Il a existé un phénomène similaire dans nos sociétés : dans les premières années d’épidémie de sida, de nombreuses victimes du virus exprimaient un tel malaise coupable. Nous en étions, à cette époque, aux rumeurs malsaines qui clouaient au pilori les homosexuels, les prostitués et les Africains...

Les rumeurs naissent sur fond d’ignorance et de passions, mais pas seulement. Il leur faut des relais pour durer. A contrario, le savoir, la connaissance, l’instruction, l’information sont de puissants antidotes à la propagation des rumeurs et des préjugés. À propos du sida, c’est la communauté homosexuelle qui s’est érigée contre les préjugés et qui prit en main son propre destin, allant jusqu’à initier une relation assidue avec les chercheurs. C’est ce qui permit à cette communauté de mettre en place des outils de communication qui battaient en brèche le contenu des rumeurs... Concernant les agressions sexuelles, l’esclavage sexuel auquel de nombreuses femmes et enfants sont soumis, cette inertie de la collectivité révèle les dessous d’une conscience collective qui n’ont pas encore dépassé les mentalités archaïques de domination de l’homme et du père, dans la famille, dans la société. Cet archaïsme est fort bien perçu par l’enfant dès les premiers temps de l’ouverture de sa conscience au monde. Ajoutons à cela la persistance d’une vision tout aussi primaire de la famille qui n’a pas permis de développer des attitudes familiales adaptées au monde contemporain et ouverte sur l’extérieur. Sur fond d’individualisme, on voit trop souvent des familles crispées autour d’un noyau constitué du père-dominant, de la mère-relais de l’autorité du premier et des enfants ; dans une architecture sociale qui favorise et amplifie cet isolement, l’enfant peut se retrouver dans une prison de mots, de comportements et de fantasmes qui ne lui permettront pas de trouver une oreille attentive s’il est agressé.

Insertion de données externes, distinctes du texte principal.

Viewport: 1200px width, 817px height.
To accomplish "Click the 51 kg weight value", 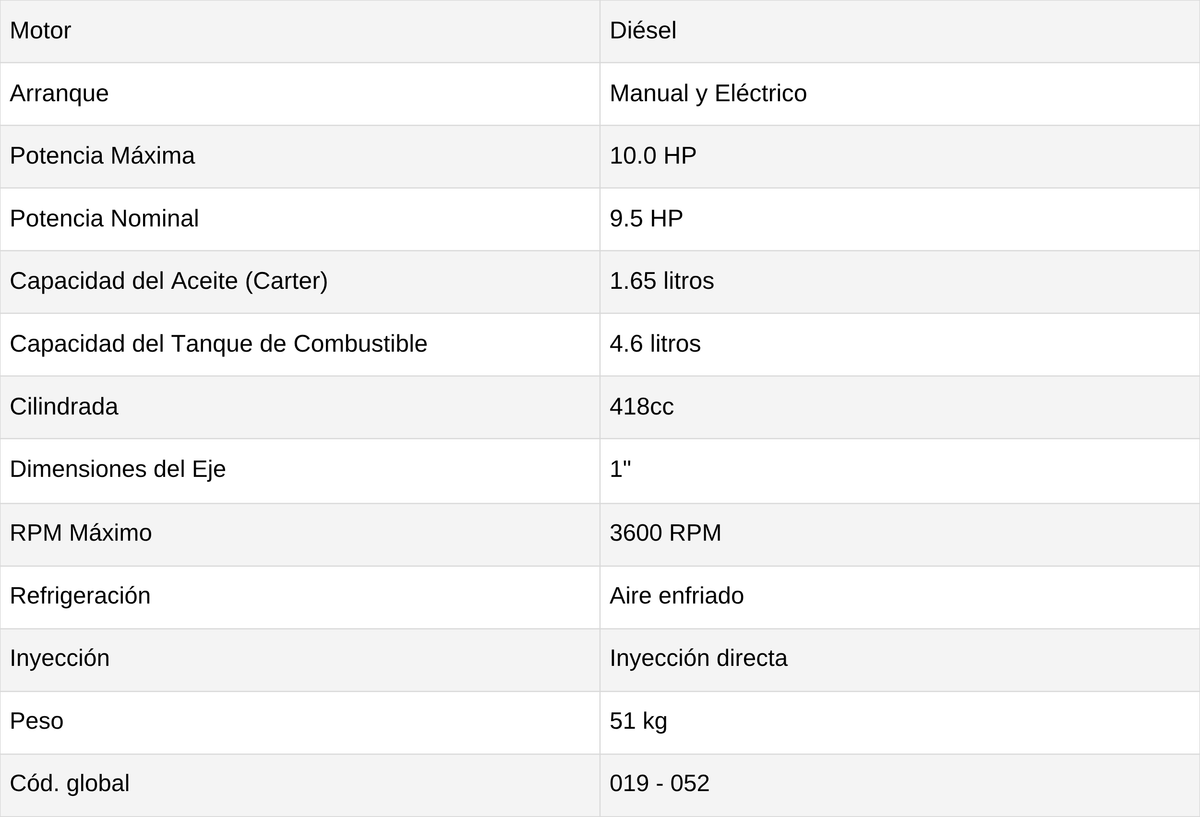I will [x=638, y=720].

La famille traditionnelle, par la multiplicité de ses composantes, offrait la possibilité, pour un enfant, de compenser les attitudes extrêmes d’un parent. Au moins, la blessure de l’inceste ou du viol dans l’enfance trouvait une écoute attentive du côté d’un oncle, d’une tante, d’une grand-mère... L’isolement actuel ne le permet pas, offrant au prédateur toutes facilités pour son œuvre malfaisante ; un des comportements habituels du prédateur consistant à isoler sa victime du monde environnant et la soumettant à une surveillance constante qui prendra des formes diverses selon le milieu social, plus ou moins brutales, plus ou moins subtiles.